One survivor recounted that multiple women were raped next to her. One woman was raped, bleeding from her backside, then passed to another man who began to rape her. She does not remember what the raped woman was wearing.
He cut off her breast and threw it on the ground. They then passed it around like a ball. While the Hamas terrorist or Gazan civilian was still erect and had his penis inside of her vagina, he shot her in the head.
Two young girls were found in their bedrooms, one on the bed, and one on the floor, with their underwear and bottoms removed, on their stomachs, with blood coming from their vaginas and semen on their backs, and bullets in the backs of their heads.
Was it October 7th or 8th when JVP put out its tweet explaining the context and the who, what, where, when, and why for all of the above?
I'm sorry I missed this event, but very glad they had it. I went to the children’s rally in Brooklyn. It was so wonderful to see after all the nasty confrontations I have endured for the past six weeks. It has been so hard to see the Zionists shout down their opposition.
Personally, I don’t think it’s useful to start with 1948 when the simple facts of the present genocide need to be shown. Of course, there has been an ongoing Nakba since 1948, but just the events of the last two years and the clear genocidal intent would take a couple hours to fully explain.
What really needs to be emphasized at this point is that it has become very clear that Israel has gone into Gaza to take it back so that it can drill for gas and oil.
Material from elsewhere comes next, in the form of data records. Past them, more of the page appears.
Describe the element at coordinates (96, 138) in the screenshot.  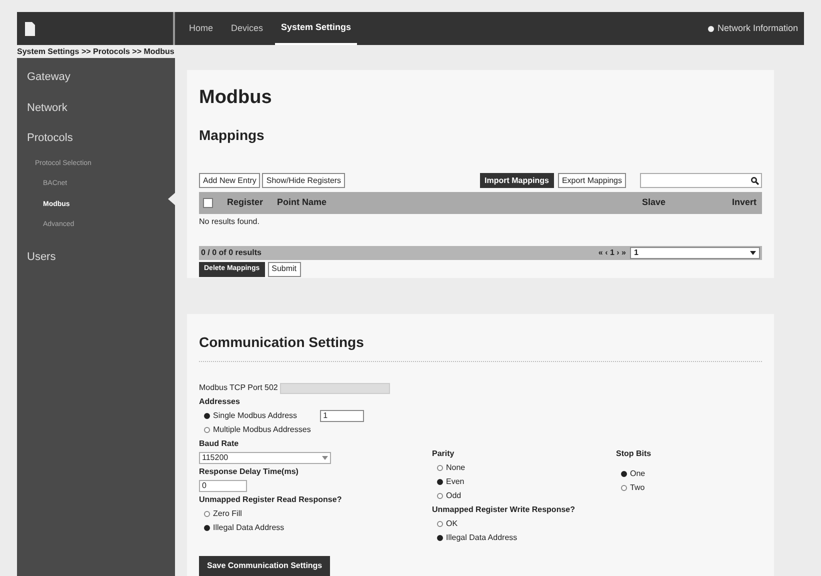
I see `sidebar-item: Protocols` at that location.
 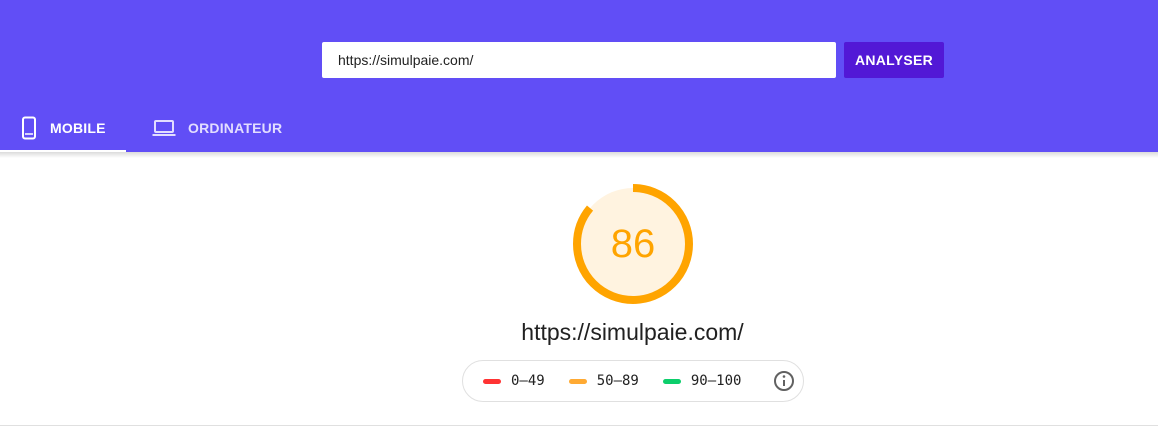 I want to click on legend-swatch-average, so click(x=578, y=381).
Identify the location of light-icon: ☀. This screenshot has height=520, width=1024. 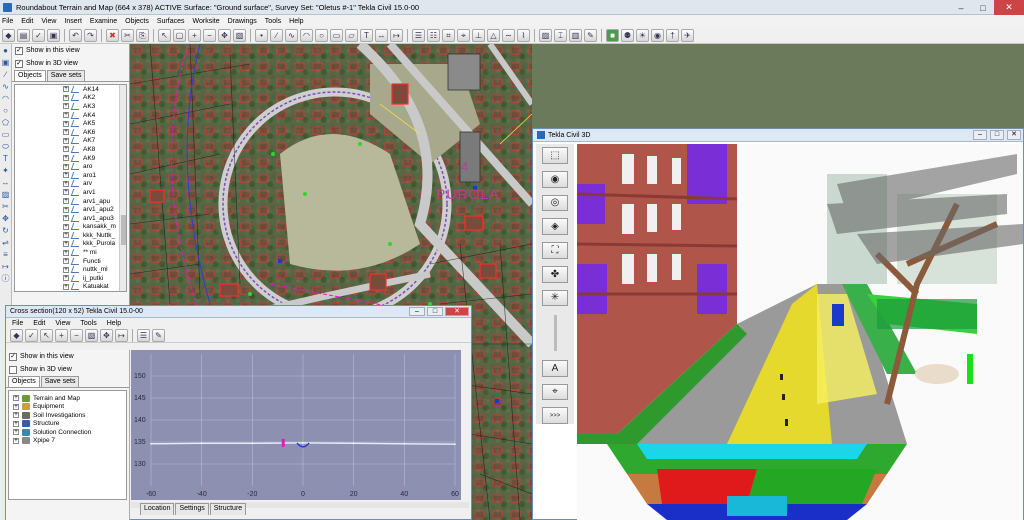
(642, 35).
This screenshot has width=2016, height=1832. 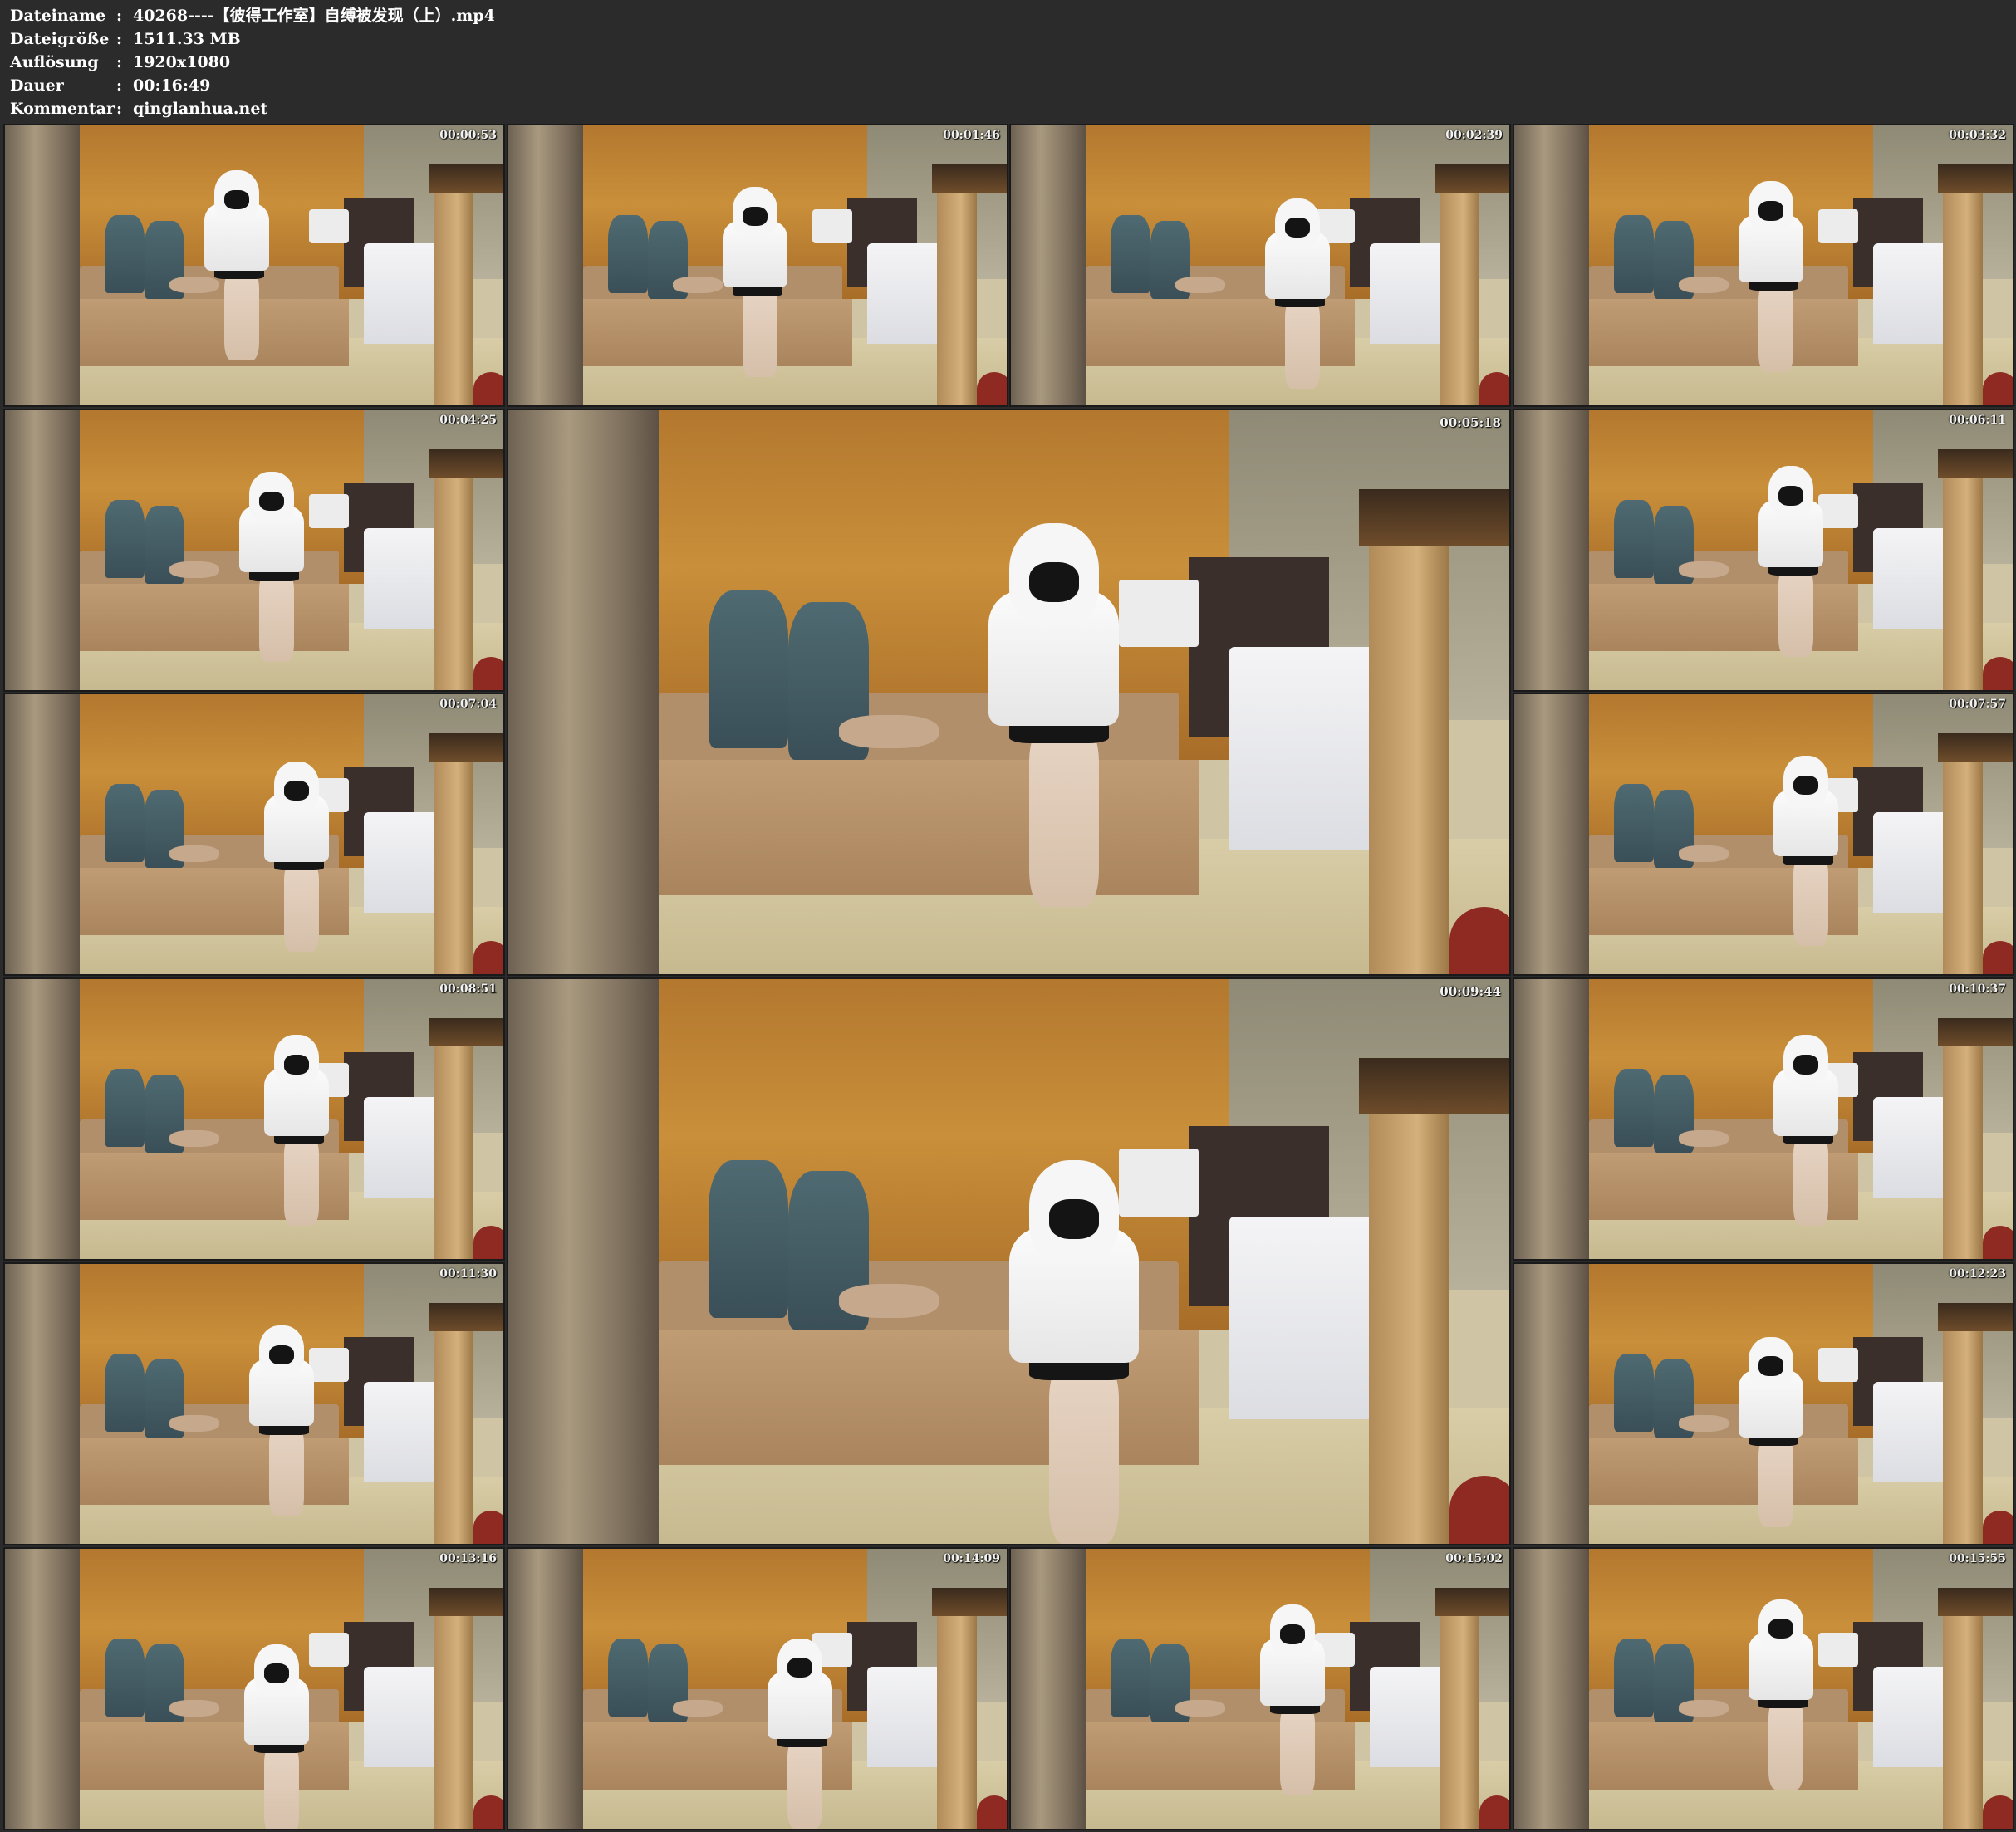 I want to click on thumbnail-timestamp: 00:00:53, so click(x=468, y=136).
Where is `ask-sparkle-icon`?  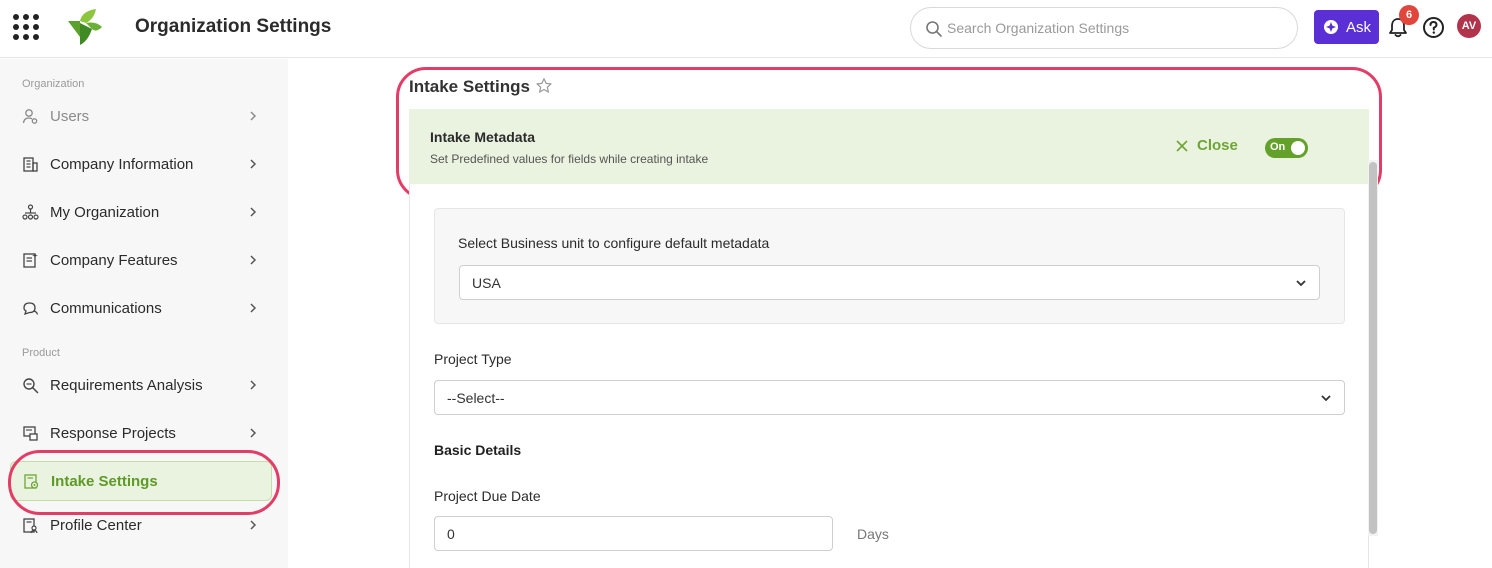 ask-sparkle-icon is located at coordinates (1330, 27).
Two weeks into the genocide campaign, the contracts were already awarded. That is why Bibi continues to talk about “finishing the campaign"
https://unctad.org/news/unrealized-potential-palestinian-oil-and-gas-reserves
https://www.al-monitor.com/originals/2023/10/israel-hands-out-gas-concessions-bp-eni-gaza-war-drags
Rishi Sunak’s father in law is a major investor in BPI. Rishi is a major supporter of the genocide. The US and other supporters will also be major profiteers of this drilling. That is why they want everyone out. This is a Zionist wet dream, getting rich from resources and the world leaders support for killing every Palestinian.
We can’t appeal to Zionists’ sense of morality, they don’t have one, but I wonder how they would feel if they knew they were just pawns in killing for oil game?
This has been running through my mind and I just never discuss it, but I just found this article. Did Israel just set up Hamas so they could have an excuse to take everything for themselves?